───── Text segment

NYW&B Equipment in Storage

Maps

Map illustrating the lines of the NYW&B at their greatest extent. Featured in “Forgotten Railroads Through Westchester County.


Traces of the Railroad in Connecticut

While conducting research for “Forgotten Railroads Through Westchester County,” we used the resources of many local libraries to uncover as much data as we could. One problem that perplexed us was that we could not seem to pinpoint the actual plotted course that the Westchester Northern was to take from the terminal on Westchester Avenue in White Plains, up past Rye Lake, and on towards North Salem and Danbury. Older 1870s atlases consistently displayed the route of the stillborn New York, Housatonic & Northern, but the Westchester Northern route was said to have deviated from that course. Other data has shown that the NYW&B was paying property taxes on tracts of land in places like Bedford and Greenwich, but the locations were unknown. Some later real estate maps from 1910 showed vague dotted lines indicating the route of the WN, but they seemed too loosely drawn to be engineered. They also did not show any property ownership. Definitive proof of NYW&B ownership in Connecticut was discovered in the Greenwich Public Library.

──────────
───── Information provided

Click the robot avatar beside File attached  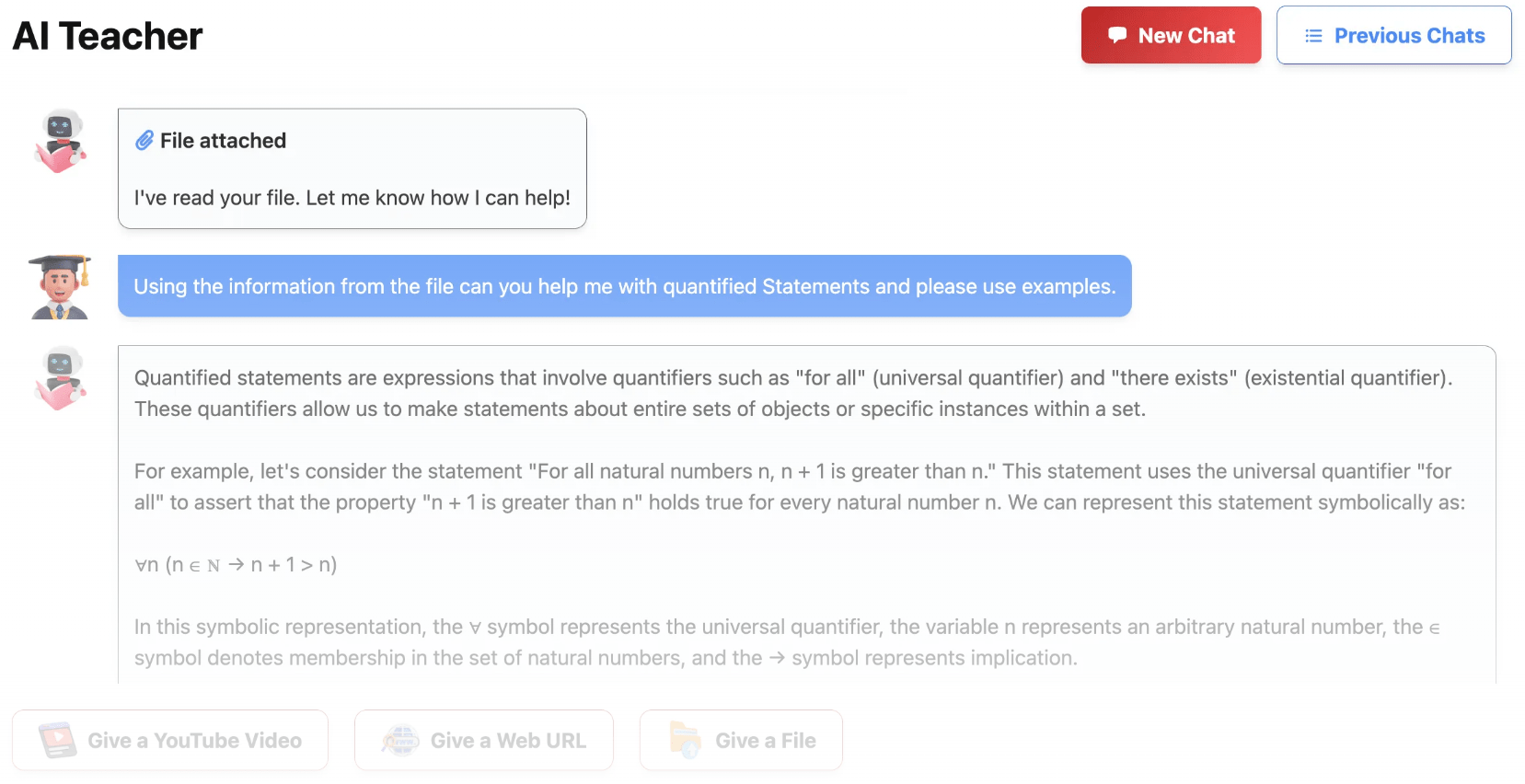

──────────

- _Jobs_:
1. Answer these from the text on the NYW&B railroad:
(a) What route did older 1870s atlases consistently display?
(b) From what year were the later real estate maps that showed vague dotted lines for the Westchester Northern route?
(c) Where was definitive proof of NYW&B ownership in Connecticut discovered?
2. Pick up the text on the NYW&B railroad after its last sentence and keep writing it.

- _Task answers_:
1.
(a) The route of the stillborn New York, Housatonic & Northern.
(b) 1910.
(c) In the Greenwich Public Library.

2.
This map, published by the Franklin Survey Co. of Philadelphia in 1938, shows a clear right of way across North Greenwich, running nearly from King Street across Bedford Road to Riversville Road.
What’s really exciting is that this map clearly states that the NYW&B owned six acres of linear right of way across North Greenwich. It is unknown if this land was ever graded for railroad construction.
What’s even more exciting is that Google Maps shows the property line of that six acre parcel is still intact. Whether or not this reflects reality is unknown. I wonder how the Tamarack Country Club would have felt about the railroad cutting across a corner of its property? If you do decide to go exploring, please take the safe course of action and respect private property.

NYW&B Heathcote to Wykagyl

Here is part of a map that we reproduced in our first book, “New York, Westchester & Boston 1906:1946,” that shows the NYW&B running from Heathcote Station in Scarsdale, through Quaker Ridge and down to Wykagyl Station in New Rochelle.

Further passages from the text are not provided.